→ EXERCISE BRIEF
Look through the entries and report how many lines include the word "will". Give the number alone.

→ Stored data

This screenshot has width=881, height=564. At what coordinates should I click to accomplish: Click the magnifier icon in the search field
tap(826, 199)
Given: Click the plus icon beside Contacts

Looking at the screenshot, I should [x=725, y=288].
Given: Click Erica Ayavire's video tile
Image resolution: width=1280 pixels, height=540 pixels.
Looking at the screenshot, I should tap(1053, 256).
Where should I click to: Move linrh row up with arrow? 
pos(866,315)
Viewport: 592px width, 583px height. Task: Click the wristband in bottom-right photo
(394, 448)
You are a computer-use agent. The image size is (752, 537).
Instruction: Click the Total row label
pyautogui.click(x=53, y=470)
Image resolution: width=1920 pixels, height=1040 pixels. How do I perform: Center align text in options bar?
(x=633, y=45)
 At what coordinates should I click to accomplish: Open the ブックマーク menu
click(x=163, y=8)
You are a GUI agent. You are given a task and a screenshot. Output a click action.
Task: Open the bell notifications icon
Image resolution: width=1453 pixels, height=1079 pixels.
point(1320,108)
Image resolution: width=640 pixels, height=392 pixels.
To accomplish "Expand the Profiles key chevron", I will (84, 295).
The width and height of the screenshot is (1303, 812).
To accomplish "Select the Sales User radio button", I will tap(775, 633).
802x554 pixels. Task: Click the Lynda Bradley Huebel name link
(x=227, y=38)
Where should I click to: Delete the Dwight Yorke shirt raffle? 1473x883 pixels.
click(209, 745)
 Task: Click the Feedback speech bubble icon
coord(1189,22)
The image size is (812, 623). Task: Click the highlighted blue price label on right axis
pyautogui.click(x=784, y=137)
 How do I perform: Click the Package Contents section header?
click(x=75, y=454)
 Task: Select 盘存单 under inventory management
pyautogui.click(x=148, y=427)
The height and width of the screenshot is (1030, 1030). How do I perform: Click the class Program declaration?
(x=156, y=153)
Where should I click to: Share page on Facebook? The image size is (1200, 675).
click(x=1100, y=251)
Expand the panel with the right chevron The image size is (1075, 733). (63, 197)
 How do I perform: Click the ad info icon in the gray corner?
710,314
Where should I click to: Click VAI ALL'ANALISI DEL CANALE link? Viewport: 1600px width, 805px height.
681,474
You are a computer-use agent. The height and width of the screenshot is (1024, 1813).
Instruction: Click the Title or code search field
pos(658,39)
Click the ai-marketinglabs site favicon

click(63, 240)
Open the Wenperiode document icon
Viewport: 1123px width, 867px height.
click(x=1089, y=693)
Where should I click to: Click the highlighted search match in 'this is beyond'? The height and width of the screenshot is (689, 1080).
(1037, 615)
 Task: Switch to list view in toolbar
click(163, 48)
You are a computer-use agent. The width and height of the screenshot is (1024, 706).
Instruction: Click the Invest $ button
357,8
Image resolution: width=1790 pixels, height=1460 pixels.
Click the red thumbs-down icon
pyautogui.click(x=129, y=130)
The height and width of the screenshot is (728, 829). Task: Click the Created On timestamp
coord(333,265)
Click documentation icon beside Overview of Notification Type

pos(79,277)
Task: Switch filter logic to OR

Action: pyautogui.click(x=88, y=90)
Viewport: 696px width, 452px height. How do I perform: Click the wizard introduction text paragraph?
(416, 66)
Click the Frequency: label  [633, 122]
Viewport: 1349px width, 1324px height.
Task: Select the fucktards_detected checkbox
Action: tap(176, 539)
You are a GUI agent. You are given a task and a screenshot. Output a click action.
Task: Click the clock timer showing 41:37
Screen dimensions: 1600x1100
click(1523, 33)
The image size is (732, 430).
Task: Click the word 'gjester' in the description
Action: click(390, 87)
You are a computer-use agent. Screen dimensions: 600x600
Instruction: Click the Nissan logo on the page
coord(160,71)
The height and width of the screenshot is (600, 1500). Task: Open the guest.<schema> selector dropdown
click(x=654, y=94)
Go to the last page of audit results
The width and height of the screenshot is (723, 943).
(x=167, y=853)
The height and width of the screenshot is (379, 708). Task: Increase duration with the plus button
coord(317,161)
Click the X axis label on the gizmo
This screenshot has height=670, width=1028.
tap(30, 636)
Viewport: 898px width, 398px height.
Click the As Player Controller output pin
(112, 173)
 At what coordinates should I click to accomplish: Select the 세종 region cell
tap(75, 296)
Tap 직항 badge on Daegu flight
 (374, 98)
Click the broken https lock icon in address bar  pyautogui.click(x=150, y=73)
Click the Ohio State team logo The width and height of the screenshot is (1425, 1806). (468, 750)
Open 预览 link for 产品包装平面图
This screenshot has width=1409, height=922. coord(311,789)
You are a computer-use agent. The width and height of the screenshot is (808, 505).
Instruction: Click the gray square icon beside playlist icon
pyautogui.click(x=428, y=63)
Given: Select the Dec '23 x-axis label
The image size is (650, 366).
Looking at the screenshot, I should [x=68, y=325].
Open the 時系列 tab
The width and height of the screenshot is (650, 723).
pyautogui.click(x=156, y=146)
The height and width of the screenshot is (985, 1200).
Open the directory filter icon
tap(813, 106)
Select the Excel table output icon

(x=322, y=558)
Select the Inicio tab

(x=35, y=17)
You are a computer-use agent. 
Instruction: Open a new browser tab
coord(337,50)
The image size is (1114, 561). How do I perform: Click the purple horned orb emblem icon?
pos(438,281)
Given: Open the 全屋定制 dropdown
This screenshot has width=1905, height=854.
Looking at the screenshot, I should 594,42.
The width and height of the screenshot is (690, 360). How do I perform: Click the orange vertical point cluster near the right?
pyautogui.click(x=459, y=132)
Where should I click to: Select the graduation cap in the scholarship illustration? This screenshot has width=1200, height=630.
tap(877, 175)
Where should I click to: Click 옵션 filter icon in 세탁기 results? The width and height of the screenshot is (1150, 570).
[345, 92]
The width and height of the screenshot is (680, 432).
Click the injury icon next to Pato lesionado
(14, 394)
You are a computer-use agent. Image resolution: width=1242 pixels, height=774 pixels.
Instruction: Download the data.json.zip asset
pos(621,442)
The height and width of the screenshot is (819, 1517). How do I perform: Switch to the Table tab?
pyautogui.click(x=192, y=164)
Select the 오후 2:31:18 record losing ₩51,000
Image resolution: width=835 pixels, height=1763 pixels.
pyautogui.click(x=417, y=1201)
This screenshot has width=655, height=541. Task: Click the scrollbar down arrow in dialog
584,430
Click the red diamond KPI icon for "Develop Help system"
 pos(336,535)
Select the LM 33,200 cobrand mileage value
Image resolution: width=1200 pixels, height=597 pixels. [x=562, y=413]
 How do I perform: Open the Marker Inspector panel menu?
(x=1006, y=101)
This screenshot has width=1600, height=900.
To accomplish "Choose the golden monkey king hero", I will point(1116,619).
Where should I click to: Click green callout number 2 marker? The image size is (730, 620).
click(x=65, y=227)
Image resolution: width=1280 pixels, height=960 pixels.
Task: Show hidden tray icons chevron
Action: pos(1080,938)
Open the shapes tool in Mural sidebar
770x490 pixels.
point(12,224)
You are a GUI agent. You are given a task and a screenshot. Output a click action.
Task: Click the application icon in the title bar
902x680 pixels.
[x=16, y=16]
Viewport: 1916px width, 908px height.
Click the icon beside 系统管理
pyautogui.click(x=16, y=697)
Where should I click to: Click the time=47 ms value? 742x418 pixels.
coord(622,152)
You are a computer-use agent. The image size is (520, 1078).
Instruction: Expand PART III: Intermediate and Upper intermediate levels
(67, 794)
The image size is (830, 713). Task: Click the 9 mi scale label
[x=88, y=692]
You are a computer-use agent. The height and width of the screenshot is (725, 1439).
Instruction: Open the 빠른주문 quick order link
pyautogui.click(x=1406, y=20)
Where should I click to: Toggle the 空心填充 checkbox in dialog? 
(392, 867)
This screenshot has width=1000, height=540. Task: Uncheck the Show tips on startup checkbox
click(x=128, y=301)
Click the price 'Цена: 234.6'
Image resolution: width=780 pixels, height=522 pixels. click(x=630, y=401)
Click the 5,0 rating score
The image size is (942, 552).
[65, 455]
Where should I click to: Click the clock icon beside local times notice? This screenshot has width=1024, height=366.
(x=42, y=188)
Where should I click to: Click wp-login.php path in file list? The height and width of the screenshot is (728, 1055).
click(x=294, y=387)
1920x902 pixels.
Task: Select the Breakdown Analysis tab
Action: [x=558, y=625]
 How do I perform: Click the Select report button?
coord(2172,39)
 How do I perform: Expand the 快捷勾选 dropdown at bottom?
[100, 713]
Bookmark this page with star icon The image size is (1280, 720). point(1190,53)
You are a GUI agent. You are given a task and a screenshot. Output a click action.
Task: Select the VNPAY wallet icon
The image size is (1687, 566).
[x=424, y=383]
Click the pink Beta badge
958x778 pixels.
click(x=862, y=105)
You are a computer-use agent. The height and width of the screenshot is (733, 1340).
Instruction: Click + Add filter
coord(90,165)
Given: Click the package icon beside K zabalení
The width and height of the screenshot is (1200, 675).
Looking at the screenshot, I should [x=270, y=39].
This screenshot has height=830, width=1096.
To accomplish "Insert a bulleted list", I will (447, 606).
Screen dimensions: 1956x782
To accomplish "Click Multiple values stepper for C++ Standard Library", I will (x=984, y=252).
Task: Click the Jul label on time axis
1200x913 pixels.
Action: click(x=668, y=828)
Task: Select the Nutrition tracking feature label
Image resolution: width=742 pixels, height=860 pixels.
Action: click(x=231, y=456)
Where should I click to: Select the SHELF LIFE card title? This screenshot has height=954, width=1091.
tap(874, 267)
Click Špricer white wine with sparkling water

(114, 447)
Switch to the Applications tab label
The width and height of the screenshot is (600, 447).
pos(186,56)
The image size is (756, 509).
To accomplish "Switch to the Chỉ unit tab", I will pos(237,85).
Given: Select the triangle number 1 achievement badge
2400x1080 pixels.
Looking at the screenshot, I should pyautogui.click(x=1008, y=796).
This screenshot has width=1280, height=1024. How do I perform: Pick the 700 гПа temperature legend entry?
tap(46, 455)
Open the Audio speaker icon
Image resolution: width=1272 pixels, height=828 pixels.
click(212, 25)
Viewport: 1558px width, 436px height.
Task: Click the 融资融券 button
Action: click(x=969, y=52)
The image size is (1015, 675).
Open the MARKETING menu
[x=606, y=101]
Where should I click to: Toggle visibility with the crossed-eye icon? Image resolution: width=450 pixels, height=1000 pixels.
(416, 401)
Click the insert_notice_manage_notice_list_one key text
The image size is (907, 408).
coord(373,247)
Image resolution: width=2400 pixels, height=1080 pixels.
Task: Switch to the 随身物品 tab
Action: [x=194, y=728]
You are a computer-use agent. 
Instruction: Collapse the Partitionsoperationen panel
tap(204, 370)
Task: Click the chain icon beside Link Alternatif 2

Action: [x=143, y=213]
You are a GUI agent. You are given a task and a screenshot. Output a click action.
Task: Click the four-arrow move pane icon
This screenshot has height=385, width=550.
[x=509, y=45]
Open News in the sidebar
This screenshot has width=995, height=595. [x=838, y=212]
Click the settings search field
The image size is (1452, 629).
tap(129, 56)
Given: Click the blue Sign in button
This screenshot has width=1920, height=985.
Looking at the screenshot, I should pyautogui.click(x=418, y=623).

→ RESULT
6